AUTHOR=Rodríguez-Ruano Sonia M. , Škochová Veronika , Rego Ryan O. M. , Schmidt Justin O. , Roachell Walter , Hypša Václav , Nováková Eva TITLE=Microbiomes of North American Triatominae: The Grounds for Chagas Disease Epidemiology JOURNAL=Frontiers in Microbiology VOLUME=9 YEAR=2018 URL=https://www.frontiersin.org/journals/microbiology/articles/10.3389/fmicb.2018.01167 DOI=10.3389/fmicb.2018.01167 ISSN=1664-302X ABSTRACT=

Insect microbiomes influence many fundamental host traits, including functions of practical significance such as their capacity as vectors to transmit parasites and pathogens. The knowledge on the diversity and development of the gut microbiomes in various blood feeding insects is thus crucial not only for theoretical purposes, but also for the development of better disease control strategies.

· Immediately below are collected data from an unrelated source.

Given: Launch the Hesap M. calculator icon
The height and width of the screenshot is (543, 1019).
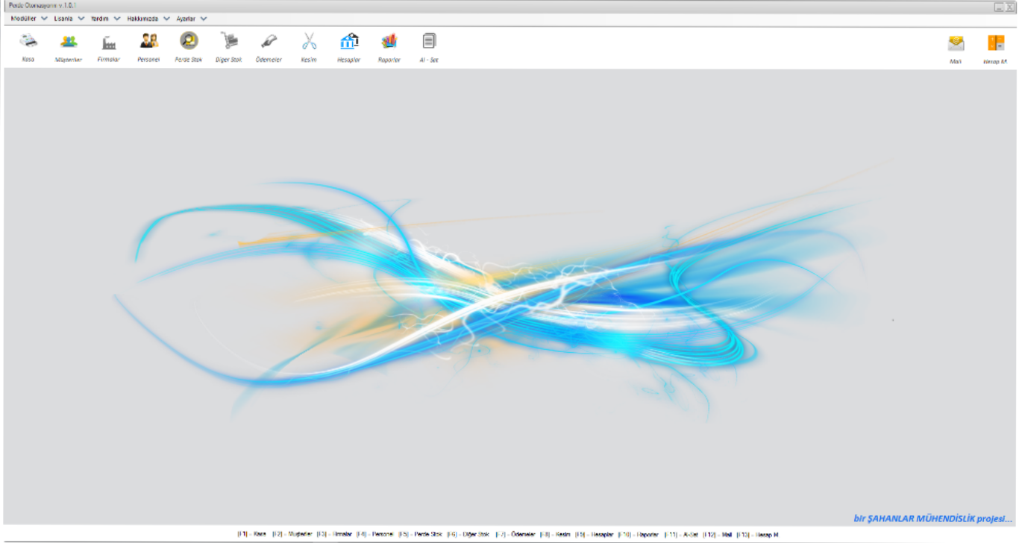Looking at the screenshot, I should (995, 43).
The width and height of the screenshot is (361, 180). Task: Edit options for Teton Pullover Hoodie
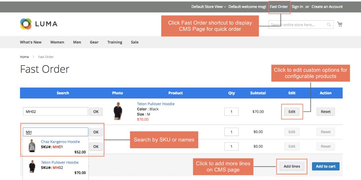[x=292, y=112]
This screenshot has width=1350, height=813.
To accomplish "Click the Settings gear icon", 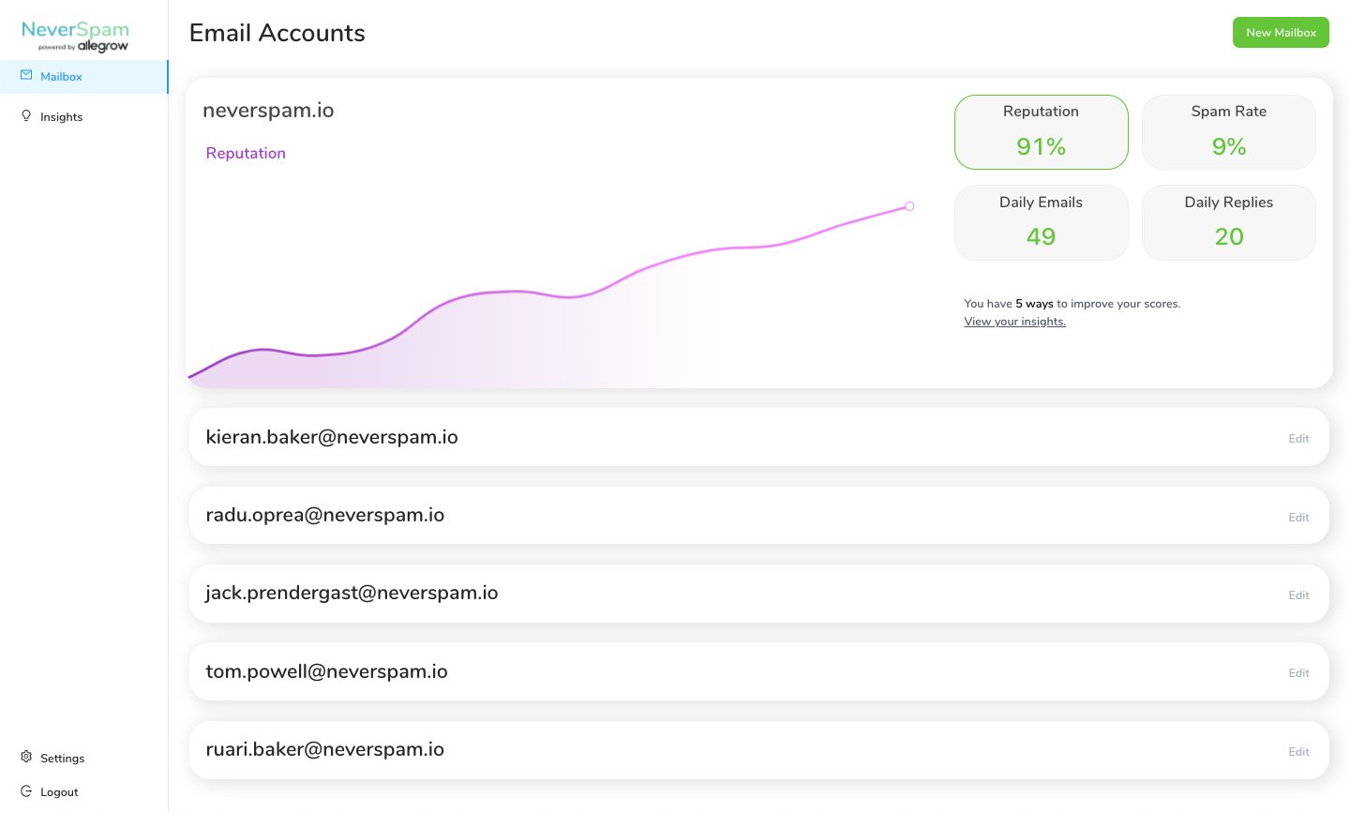I will tap(26, 757).
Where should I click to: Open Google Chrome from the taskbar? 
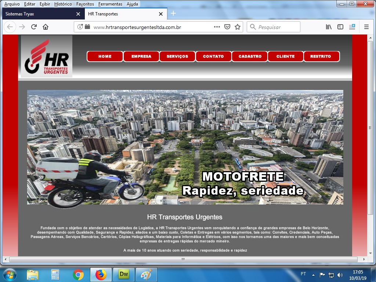click(x=78, y=274)
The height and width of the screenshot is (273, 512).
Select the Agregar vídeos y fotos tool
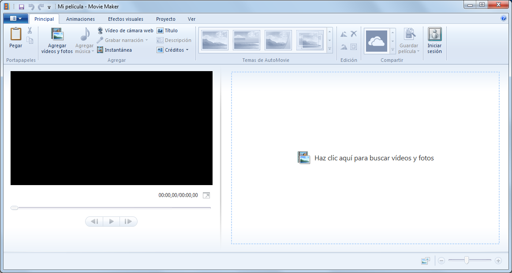tap(56, 40)
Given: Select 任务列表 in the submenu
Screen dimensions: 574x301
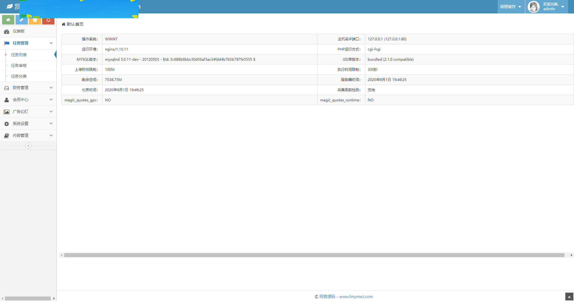Looking at the screenshot, I should [x=19, y=55].

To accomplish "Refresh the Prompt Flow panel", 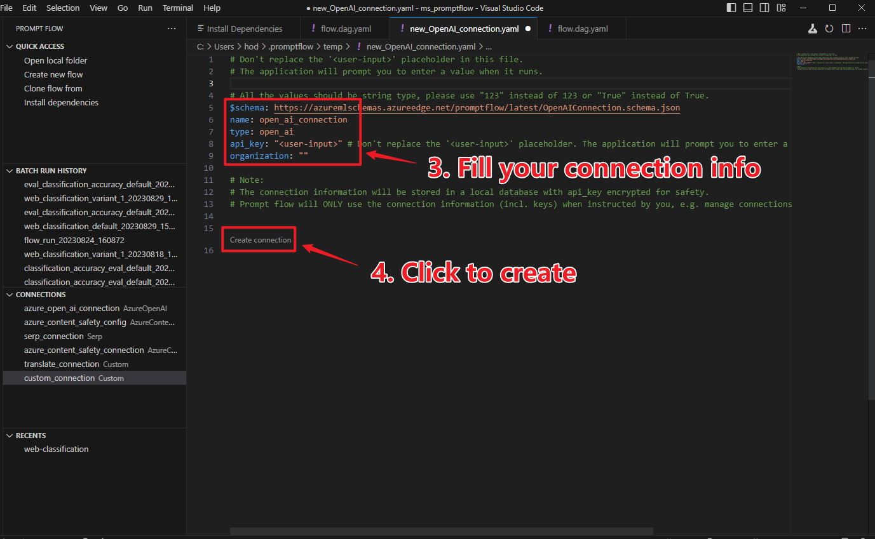I will coord(829,29).
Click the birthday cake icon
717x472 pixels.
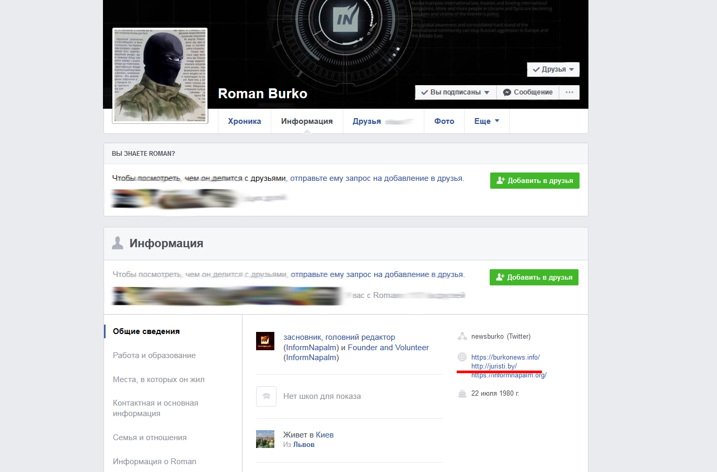coord(462,394)
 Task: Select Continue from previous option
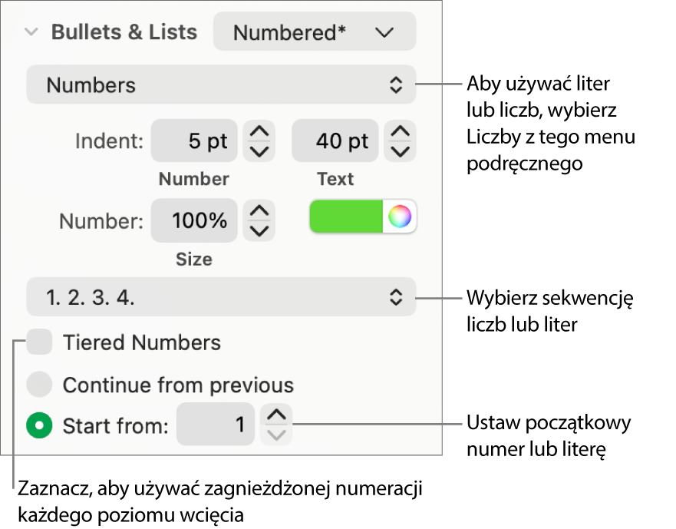point(39,384)
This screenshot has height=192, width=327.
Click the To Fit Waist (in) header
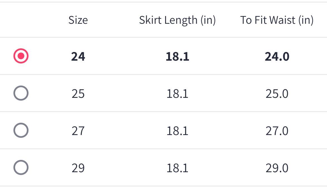[x=277, y=20]
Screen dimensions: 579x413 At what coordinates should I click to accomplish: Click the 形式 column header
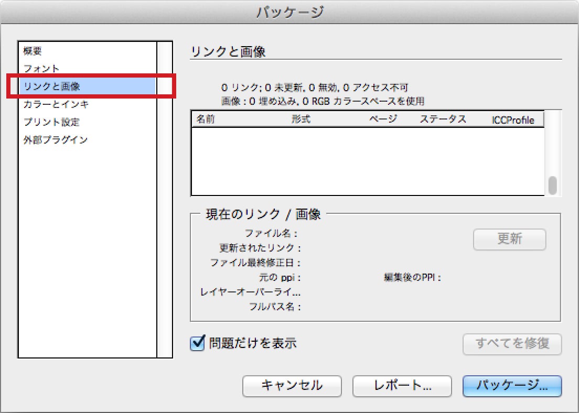pyautogui.click(x=301, y=119)
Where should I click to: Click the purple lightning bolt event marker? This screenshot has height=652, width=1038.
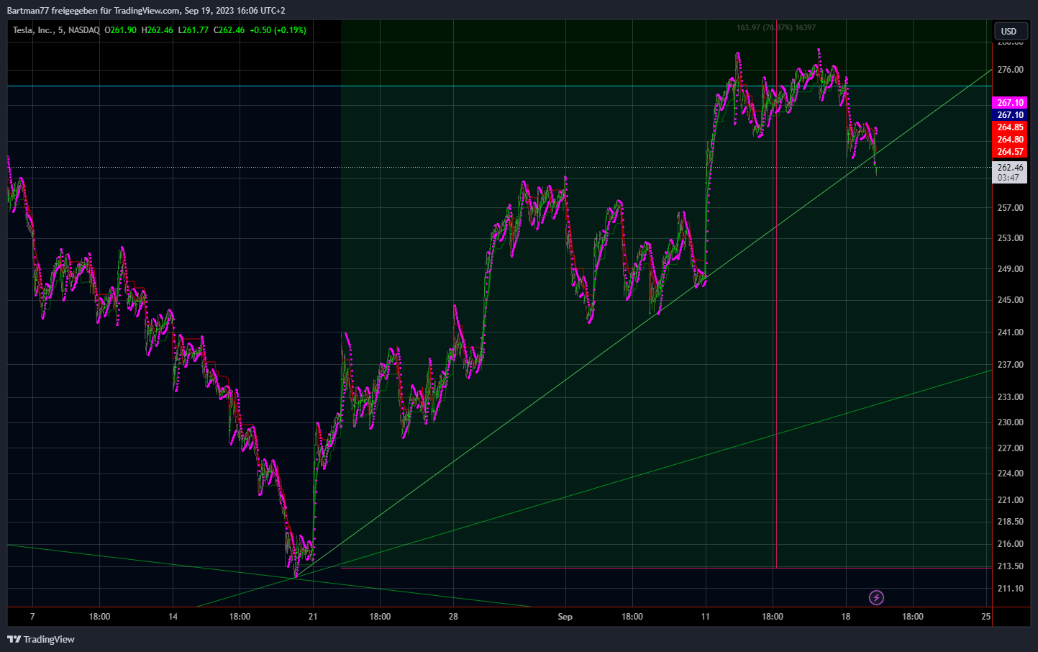click(x=876, y=597)
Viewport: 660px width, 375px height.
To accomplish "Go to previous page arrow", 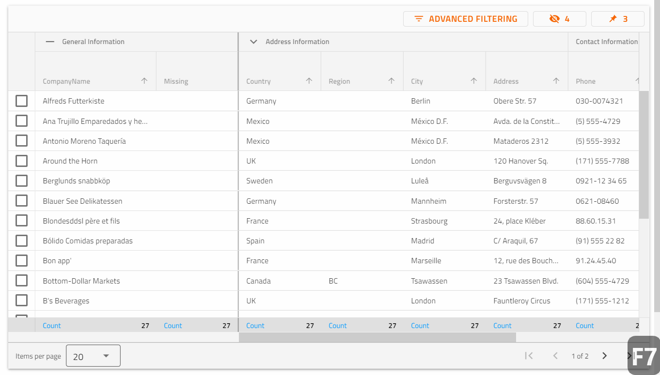I will pyautogui.click(x=555, y=356).
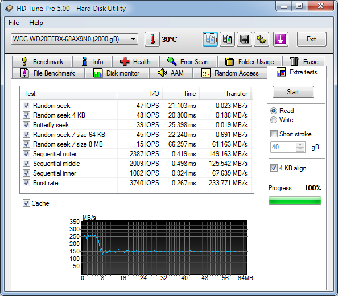The image size is (338, 296).
Task: Toggle the 4 KB align checkbox
Action: coord(274,168)
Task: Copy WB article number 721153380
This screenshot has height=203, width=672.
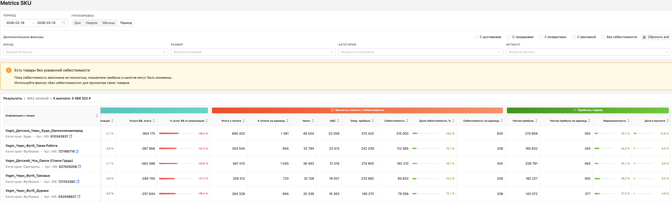Action: coord(78,182)

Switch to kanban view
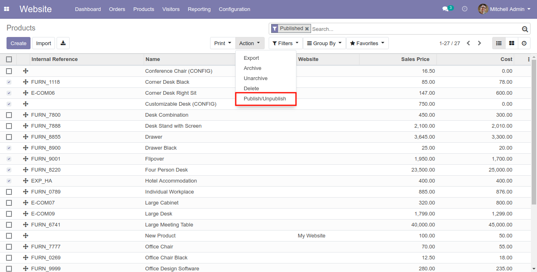coord(512,43)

In Triatominae (Heteroptera: Reduviidae), the blood feeding vectors of Chagas disease in South America and parts of North America, the investigation of the microbiomes is in its infancy. The few studies done on microbiomes of South American Triatominae species indicate a relatively low taxonomic diversity and a high host specificity. We designed a comparative survey to serve several purposes: (I) to obtain a better insight into the overall microbiome diversity in different species, (II) to check the long term stability of the interspecific differences, (III) to describe the ontogenetic changes of the microbiome, and (IV) to determine the potential correlation between microbiome composition and presence of Trypanosoma cruzi, the causative agent of Chagas disease. Using 16S amplicons of two abundant species from the southern US, and four laboratory reared colonies, we showed that the microbiome composition is determined by host species, rather than locality or environment. The OTUs (Operational Taxonomic Units) determination confirms a low microbiome diversity, with 12-17 main OTUs detected in wild populations of T. sanguisuga and T. protracta. Among the dominant bacterial taxa are Acinetobacter and Proteiniphilum but also the symbiotic bacterium Arsenophonus triatominarum, previously believed to only live intracellularly. The possibility of ontogenetic microbiome changes was evaluated in all six developmental stages and feces of the laboratory reared model Rhodnius prolixus. We detected considerable changes along the host's ontogeny, including clear trends in the abundance variation of the three dominant bacteria, namely Enterococcus, Acinetobacter, and Arsenophonus. Finally, we screened the samples for the presence of Trypanosoma cruzi. Comparing the parasite presence with the microbiome composition, we assessed the possible significance of the latter in the epidemiology of the disease. Particularly, we found a trend toward more diverse microbiomes in Trypanosoma cruzi positive T. protracta specimens.